> **WORK TO COMPLETE**: Reproduce each line from the first in the data through the line that contains "Task: Open the pdfkit package link" exactly; give nothing else.
--- START ---
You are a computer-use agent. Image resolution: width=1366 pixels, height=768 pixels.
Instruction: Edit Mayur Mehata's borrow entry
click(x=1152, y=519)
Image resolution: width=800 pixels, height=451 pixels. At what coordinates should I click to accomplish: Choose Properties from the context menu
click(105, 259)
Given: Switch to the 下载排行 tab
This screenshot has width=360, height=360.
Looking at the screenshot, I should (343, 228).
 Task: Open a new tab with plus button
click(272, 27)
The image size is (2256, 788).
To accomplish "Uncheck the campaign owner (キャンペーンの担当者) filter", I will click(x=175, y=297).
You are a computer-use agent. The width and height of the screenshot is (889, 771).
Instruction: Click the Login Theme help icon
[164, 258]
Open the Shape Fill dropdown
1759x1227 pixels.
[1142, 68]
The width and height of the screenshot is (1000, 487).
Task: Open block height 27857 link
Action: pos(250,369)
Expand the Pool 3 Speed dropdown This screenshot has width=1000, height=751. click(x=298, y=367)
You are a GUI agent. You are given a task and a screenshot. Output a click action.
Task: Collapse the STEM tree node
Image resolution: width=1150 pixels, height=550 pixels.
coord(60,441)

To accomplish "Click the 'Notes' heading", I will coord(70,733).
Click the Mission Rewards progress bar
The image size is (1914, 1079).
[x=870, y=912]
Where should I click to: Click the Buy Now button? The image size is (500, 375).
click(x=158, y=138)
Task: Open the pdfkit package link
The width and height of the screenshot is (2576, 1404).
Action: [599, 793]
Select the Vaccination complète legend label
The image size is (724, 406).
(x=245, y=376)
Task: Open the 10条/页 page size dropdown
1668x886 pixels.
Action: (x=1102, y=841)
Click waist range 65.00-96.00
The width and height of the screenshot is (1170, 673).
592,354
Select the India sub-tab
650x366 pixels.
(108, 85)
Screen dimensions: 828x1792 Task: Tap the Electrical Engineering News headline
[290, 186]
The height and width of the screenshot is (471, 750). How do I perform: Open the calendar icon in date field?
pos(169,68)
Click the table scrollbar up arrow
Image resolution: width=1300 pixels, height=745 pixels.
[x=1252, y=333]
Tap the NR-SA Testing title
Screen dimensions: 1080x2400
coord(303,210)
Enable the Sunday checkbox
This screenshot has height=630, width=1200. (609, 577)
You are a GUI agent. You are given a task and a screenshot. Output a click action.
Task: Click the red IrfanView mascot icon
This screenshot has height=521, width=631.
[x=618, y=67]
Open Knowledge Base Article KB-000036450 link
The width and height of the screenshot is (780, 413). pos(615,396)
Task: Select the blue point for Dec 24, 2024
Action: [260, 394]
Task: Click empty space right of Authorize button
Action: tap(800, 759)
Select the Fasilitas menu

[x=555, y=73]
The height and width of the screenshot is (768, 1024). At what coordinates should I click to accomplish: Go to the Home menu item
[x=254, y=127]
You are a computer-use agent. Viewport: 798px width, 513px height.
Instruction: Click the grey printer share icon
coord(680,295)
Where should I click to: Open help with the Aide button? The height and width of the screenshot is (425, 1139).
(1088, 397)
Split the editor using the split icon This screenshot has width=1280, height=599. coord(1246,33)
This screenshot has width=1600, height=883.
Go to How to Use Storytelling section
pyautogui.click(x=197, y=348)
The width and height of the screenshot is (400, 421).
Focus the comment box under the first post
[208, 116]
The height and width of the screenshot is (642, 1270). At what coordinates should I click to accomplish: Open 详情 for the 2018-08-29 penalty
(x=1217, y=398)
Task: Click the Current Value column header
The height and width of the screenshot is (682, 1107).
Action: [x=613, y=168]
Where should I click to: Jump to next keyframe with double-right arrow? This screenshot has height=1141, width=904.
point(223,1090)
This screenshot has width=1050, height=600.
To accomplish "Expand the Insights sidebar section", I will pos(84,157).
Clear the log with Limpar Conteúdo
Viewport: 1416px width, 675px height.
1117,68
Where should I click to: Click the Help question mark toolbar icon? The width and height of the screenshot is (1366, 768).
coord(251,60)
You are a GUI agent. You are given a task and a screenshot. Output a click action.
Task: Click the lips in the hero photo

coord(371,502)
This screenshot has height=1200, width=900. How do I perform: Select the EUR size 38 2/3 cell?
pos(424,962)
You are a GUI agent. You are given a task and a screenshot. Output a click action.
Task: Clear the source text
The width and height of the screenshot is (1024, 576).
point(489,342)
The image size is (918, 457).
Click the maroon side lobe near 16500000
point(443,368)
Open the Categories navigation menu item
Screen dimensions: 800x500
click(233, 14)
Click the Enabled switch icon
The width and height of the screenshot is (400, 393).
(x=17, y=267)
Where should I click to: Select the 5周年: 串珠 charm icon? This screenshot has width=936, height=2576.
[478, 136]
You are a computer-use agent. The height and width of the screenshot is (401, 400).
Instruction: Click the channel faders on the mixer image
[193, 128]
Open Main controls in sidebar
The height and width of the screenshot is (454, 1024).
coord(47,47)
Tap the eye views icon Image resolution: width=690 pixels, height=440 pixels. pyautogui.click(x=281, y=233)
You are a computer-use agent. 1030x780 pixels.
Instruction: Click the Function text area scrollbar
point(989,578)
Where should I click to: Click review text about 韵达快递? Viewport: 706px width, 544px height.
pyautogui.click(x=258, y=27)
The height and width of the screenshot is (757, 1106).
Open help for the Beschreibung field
--- END ---
> **REPLY TO THE TASK**:
You are a computer-use agent. Image resolution: width=1366 pixels, height=768 pixels.
Instruction: Edit Mayur Mehata's borrow entry
click(x=1152, y=519)
Image resolution: width=800 pixels, height=451 pixels. At what coordinates should I click to accomplish: Choose Properties from the context menu
click(105, 259)
Given: Switch to the 下载排行 tab
This screenshot has width=360, height=360.
Looking at the screenshot, I should (343, 228).
 Task: Open a new tab with plus button
click(272, 27)
The image size is (2256, 788).
To accomplish "Uncheck the campaign owner (キャンペーンの担当者) filter", I will click(x=175, y=297).
You are a computer-use agent. The width and height of the screenshot is (889, 771).
Instruction: Click the Login Theme help icon
[164, 258]
Open the Shape Fill dropdown
1759x1227 pixels.
[1142, 68]
The width and height of the screenshot is (1000, 487).
Task: Open block height 27857 link
Action: pos(250,369)
Expand the Pool 3 Speed dropdown This screenshot has width=1000, height=751. click(x=298, y=367)
You are a GUI agent. You are given a task and a screenshot. Output a click action.
Task: Collapse the STEM tree node
Image resolution: width=1150 pixels, height=550 pixels.
coord(60,441)

To accomplish "Click the 'Notes' heading", I will coord(70,733).
Click the Mission Rewards progress bar
The image size is (1914, 1079).
[x=870, y=912]
Where should I click to: Click the Buy Now button? The image size is (500, 375).
click(x=158, y=138)
Task: Open the pdfkit package link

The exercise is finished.